◆ What the task asks:
Only the lines from the one containing "Open the help question mark button" through the end of the entries are wanted, retyped exactly and without pictures.

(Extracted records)
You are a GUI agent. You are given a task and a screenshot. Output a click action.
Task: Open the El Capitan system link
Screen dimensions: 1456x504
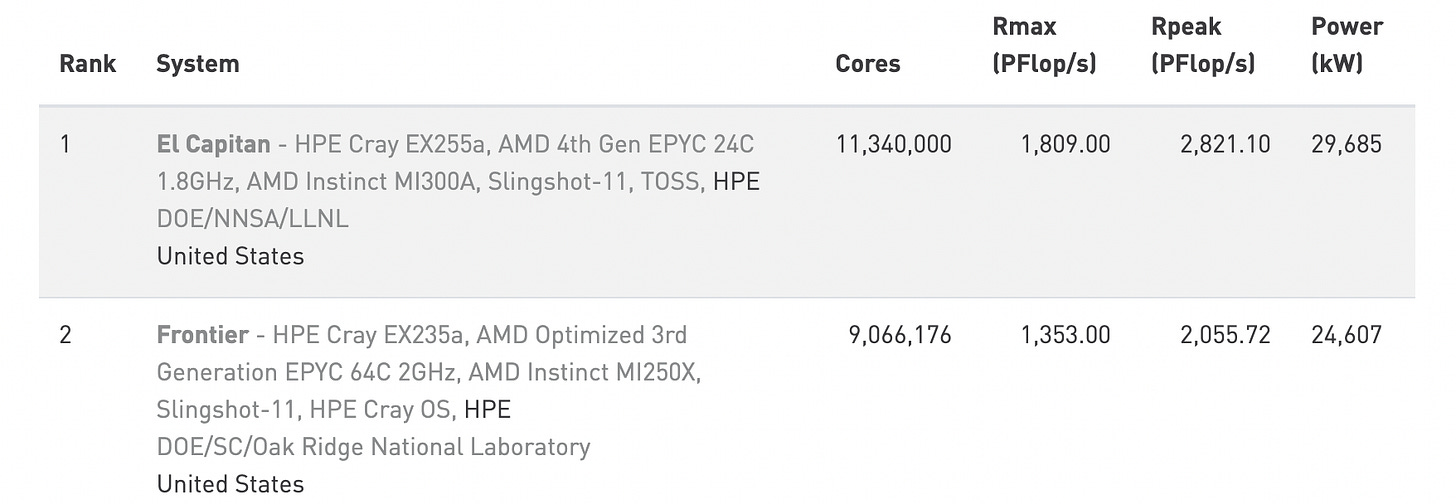pyautogui.click(x=213, y=144)
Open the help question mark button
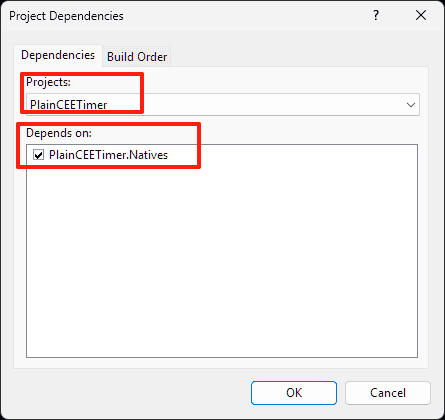This screenshot has width=445, height=420. tap(376, 15)
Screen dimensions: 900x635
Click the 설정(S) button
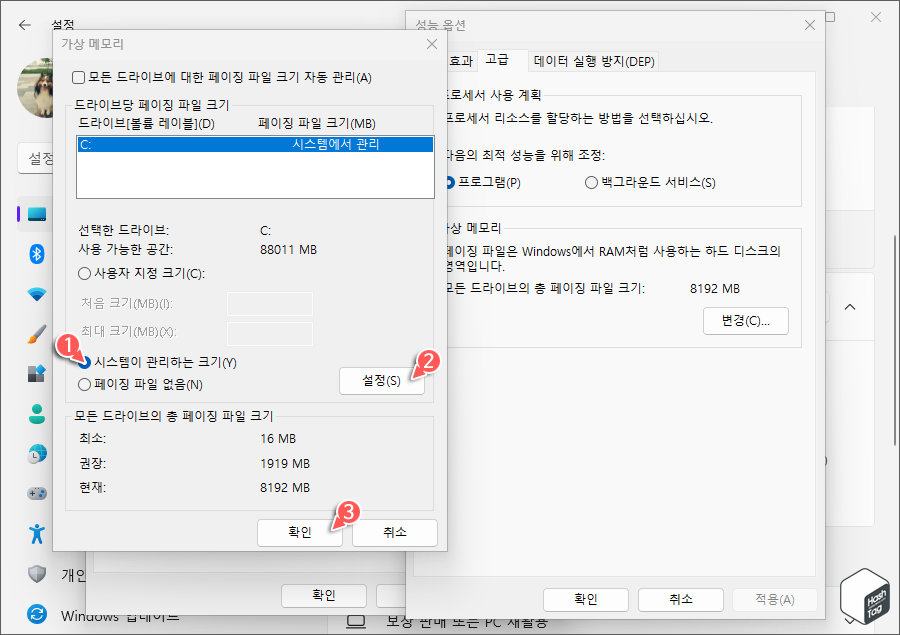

◆ Finished task:
Open the help question mark button
This screenshot has width=445, height=420. tap(376, 15)
Screen dimensions: 900x635
Click the 설정(S) button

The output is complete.